*Exercise details*. Reproduce the material word for word, from its first line through the line containing "will click(1486, 864).", with both of those lines included.

*Data shown*.
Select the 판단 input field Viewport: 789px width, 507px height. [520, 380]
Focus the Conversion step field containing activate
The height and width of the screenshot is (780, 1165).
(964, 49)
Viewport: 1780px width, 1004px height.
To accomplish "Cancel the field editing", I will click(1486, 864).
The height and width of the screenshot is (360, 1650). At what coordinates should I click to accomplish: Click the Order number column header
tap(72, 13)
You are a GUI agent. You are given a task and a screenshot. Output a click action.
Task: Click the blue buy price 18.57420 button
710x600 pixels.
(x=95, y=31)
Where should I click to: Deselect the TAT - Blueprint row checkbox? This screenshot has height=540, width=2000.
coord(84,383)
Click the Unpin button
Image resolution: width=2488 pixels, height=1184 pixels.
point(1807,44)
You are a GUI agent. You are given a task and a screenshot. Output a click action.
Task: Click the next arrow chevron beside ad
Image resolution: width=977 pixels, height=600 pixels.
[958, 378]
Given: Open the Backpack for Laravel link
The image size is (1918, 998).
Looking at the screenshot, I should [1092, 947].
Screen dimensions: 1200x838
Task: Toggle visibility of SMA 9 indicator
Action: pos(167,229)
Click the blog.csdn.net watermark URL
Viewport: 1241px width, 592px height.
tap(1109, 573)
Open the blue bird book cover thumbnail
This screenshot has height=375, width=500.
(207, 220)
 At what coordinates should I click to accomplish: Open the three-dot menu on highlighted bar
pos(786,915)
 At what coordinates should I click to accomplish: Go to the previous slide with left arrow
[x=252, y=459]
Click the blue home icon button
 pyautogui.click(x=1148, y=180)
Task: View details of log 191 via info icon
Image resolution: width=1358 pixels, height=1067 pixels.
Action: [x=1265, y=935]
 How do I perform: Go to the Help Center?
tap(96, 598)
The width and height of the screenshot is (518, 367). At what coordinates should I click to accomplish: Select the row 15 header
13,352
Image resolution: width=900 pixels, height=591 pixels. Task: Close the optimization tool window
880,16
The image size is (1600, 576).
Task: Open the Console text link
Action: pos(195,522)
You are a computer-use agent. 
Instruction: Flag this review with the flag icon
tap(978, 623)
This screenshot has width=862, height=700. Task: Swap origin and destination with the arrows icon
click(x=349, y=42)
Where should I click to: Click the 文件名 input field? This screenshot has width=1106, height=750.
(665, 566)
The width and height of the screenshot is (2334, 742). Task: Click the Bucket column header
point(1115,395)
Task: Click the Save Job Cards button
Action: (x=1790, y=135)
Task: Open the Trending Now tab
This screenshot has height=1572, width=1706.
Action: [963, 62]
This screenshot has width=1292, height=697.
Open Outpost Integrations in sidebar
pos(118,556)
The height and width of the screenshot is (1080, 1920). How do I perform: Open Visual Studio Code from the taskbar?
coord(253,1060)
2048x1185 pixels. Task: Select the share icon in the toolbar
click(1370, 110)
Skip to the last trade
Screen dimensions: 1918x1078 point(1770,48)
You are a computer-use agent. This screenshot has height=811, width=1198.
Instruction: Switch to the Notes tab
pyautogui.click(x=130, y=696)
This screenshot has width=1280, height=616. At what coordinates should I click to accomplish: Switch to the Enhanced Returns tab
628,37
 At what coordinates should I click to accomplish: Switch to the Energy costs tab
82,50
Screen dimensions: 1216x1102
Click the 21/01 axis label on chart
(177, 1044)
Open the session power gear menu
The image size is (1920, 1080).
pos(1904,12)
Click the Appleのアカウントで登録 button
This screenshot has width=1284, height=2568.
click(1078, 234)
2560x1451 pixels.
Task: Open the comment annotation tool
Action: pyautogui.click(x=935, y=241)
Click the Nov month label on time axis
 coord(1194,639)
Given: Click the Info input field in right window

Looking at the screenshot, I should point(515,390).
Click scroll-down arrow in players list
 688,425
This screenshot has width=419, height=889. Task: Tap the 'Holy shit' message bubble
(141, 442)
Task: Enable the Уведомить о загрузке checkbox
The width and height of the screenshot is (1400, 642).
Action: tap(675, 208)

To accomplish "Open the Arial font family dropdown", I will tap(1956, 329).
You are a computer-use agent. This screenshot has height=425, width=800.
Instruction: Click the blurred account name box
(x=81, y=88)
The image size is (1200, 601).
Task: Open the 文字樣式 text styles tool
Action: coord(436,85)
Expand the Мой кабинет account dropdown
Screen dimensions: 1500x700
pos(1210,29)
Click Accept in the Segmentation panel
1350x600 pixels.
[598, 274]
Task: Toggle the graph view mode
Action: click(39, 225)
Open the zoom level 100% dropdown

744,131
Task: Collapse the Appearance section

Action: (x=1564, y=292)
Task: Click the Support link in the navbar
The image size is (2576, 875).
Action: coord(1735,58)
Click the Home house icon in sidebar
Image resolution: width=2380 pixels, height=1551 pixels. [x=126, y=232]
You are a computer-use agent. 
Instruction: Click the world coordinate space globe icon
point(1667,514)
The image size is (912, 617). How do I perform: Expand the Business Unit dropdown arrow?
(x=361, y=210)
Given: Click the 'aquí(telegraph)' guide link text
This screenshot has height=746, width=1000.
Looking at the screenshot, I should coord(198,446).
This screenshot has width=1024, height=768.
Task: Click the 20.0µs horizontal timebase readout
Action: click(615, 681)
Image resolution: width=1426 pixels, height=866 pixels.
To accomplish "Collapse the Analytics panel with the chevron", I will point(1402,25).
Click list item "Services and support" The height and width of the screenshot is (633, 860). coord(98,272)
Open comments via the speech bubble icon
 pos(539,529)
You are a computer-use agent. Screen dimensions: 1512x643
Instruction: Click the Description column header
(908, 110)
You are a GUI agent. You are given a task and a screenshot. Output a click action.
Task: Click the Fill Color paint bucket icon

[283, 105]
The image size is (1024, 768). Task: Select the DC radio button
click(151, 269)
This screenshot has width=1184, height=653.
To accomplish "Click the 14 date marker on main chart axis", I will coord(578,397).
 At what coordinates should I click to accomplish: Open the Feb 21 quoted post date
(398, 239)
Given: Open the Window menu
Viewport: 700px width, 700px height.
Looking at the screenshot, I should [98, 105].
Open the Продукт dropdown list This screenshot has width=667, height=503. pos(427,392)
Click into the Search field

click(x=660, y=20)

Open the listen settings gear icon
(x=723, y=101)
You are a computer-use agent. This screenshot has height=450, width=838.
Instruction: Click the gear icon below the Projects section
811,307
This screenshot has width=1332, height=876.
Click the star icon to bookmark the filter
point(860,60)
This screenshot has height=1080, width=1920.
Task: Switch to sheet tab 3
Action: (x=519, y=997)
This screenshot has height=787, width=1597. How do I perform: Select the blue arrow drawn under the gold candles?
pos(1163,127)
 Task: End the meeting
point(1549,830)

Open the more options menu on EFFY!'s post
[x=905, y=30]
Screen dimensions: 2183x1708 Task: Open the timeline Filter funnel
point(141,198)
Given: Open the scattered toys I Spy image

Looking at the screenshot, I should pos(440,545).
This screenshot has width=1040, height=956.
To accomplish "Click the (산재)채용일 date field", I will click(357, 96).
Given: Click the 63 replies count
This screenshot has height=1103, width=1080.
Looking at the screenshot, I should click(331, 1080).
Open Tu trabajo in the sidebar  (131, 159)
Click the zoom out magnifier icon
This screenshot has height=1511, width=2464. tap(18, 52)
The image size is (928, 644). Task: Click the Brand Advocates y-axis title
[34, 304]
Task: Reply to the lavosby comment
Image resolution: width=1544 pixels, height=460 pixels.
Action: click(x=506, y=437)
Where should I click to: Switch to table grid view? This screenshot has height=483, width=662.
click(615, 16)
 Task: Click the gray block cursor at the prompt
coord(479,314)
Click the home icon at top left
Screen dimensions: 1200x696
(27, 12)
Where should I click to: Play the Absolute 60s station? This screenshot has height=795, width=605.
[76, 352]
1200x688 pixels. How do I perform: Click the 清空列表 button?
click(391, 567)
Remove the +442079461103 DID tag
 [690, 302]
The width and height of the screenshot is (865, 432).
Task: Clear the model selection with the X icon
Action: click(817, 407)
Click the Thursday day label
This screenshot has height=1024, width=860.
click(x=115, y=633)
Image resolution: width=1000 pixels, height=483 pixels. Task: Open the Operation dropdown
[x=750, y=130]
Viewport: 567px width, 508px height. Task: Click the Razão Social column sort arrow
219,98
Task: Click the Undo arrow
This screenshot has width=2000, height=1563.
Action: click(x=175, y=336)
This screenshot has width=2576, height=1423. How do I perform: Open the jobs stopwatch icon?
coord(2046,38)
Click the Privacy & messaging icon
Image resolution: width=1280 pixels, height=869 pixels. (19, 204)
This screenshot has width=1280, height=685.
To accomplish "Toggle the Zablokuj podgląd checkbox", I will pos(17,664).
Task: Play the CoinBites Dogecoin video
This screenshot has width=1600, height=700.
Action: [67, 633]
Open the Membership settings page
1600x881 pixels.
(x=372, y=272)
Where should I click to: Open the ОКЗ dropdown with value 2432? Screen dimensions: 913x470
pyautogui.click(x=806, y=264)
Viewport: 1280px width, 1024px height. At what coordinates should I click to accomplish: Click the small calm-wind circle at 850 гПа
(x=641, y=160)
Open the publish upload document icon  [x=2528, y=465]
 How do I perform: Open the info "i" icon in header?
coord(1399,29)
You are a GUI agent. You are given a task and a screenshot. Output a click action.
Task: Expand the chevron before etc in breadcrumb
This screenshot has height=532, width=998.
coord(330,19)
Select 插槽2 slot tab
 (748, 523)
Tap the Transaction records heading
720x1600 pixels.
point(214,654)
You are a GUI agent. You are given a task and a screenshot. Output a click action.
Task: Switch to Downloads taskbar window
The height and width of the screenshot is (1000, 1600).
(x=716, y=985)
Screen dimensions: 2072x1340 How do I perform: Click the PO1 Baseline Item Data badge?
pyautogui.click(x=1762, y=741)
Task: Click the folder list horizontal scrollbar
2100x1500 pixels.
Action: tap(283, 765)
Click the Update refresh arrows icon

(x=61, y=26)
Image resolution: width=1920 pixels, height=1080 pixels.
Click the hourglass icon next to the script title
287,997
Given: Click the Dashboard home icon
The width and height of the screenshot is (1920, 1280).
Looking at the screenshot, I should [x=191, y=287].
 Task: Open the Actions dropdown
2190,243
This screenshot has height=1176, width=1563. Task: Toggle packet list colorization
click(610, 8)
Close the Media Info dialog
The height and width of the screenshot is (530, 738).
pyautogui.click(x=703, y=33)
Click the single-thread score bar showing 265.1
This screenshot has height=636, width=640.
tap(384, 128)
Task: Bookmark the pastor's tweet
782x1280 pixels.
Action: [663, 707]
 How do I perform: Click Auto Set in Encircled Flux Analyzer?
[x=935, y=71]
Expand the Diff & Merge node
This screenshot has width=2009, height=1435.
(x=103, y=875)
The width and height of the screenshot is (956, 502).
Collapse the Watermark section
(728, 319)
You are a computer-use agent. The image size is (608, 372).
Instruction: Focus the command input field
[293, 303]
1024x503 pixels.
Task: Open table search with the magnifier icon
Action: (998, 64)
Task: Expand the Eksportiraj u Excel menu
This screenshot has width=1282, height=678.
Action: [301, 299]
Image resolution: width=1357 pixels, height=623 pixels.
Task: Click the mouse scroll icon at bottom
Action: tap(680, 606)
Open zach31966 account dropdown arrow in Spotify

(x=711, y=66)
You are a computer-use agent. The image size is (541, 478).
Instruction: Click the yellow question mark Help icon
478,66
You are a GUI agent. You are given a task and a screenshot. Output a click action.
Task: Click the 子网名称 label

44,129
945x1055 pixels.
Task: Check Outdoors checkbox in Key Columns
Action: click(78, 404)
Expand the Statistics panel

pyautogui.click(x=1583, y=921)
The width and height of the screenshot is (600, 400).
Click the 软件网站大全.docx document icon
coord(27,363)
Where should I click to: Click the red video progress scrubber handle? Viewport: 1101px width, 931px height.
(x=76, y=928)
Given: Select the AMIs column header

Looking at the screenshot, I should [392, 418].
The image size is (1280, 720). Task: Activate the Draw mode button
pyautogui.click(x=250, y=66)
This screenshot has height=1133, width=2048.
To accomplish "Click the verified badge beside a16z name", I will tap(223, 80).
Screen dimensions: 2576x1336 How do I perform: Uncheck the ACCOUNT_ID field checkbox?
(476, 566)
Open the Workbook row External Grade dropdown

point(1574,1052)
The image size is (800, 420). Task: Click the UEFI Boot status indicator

*Correct answer*.
Select the 판단 input field Viewport: 789px width, 507px height. [520, 380]
Focus the Conversion step field containing activate
The height and width of the screenshot is (780, 1165).
(964, 49)
Viewport: 1780px width, 1004px height.
To accomplish "Cancel the field editing", I will click(1486, 864).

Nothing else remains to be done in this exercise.